China proíbe a mídia e estabelecimentos de discutir sobre criptomoedas

China proíbe a mídia e estabelecimentos de discutir sobre criptomoedas

China proíbe a mídia e estabelecimentos de discutir sobre criptomoedas

A China não está para brincadeira quando o assunto é controlar a circulação de criptomoedas no país. Agora a tática será banir meios de comunicação e lugares que abordarem qualquer assunto sobre o ecossistema digital.

Oito meios de comunicação especializados em criptomoedas já foram retirados do WeChat, aplicativo de comunicação e pagamento móvel chinês com maior reverberação. Supostamente, esses portais violavam regulamentações governamentais.
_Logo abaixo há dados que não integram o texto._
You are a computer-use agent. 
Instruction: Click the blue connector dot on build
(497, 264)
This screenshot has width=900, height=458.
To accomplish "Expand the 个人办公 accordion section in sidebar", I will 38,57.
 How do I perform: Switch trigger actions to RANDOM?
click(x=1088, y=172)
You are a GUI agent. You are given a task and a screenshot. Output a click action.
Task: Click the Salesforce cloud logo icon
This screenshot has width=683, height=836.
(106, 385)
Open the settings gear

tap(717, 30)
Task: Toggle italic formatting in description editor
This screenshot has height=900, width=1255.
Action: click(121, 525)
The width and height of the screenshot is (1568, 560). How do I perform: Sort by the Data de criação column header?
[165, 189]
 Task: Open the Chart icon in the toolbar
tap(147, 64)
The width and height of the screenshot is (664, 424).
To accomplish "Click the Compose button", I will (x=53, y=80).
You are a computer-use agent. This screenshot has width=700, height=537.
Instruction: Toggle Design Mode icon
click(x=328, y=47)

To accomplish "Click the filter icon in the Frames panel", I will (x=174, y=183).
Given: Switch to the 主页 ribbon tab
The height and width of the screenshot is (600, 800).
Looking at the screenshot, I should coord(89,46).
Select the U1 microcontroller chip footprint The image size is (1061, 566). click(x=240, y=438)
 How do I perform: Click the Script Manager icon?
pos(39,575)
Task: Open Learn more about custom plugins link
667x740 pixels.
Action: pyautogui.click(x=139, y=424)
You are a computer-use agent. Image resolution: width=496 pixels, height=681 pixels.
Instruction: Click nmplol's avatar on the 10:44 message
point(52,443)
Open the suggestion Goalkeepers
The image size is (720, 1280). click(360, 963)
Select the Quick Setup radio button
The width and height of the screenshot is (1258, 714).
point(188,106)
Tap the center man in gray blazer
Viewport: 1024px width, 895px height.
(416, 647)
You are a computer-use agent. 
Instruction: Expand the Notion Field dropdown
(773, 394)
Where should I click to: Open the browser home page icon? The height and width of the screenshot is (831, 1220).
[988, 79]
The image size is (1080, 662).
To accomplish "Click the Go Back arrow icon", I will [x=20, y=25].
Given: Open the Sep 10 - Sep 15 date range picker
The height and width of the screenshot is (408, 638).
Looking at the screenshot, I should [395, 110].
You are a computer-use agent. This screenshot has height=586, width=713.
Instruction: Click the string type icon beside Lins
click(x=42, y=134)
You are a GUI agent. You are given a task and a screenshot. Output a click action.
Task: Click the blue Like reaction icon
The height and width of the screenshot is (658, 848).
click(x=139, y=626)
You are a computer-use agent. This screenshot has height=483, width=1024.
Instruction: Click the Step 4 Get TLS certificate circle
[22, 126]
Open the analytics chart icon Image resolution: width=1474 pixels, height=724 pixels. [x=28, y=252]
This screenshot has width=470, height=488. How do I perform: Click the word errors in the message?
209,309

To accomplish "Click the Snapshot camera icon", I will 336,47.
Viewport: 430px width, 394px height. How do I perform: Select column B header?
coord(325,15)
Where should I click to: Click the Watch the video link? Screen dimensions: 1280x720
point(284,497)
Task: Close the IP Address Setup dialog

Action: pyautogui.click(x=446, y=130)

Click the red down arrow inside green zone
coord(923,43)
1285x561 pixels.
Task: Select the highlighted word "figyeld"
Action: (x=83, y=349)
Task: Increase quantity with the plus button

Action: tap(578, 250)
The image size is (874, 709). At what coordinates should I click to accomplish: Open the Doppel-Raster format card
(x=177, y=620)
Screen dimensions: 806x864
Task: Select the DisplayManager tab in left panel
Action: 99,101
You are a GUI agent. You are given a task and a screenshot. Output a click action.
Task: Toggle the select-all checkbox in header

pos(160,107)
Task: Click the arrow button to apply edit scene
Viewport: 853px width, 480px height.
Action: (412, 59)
Locais físicos, como hotéis e pousadas, também foram proibidos de realizar qualquer evento relacionado à tecnologia. De acordo com um documento vazado pelo jornal South China Morning Post, autoridades do distrito de Chaoyang, localizado em Pequim, irão fechar os estabelecimentos caso os eventos ocorram.

Como já noticiado pelo Folha de Investimentos, o governo chinês está bloqueando seu mercado para a entrada de ICOs estrangeiras. A proibição está ocorrendo por uma possível emissão ilegal de títulos, arrecadação ilegal de fundos, fraude financeira, esquemas de pirâmide e outras atividades criminosas.

“A lógica subjacente é que, como muitas ICOs e criptomoedas são consideradas fraudulentas ou usadas para fins ilegais (por exemplo, lavagem de dinheiro), reduzir a conscientização sobre elas diminuirá a exposição do consumidor à fraude e, assim, abafará a escala geral de criminalidade associada à atividade”, disse Windsor Holden, diretor de Previsão e Consultoria da Juniper Research britânica.

E agora? Qual será o próximo passo da China para proibir o trâmite de moedas descentralizadas dentro do país?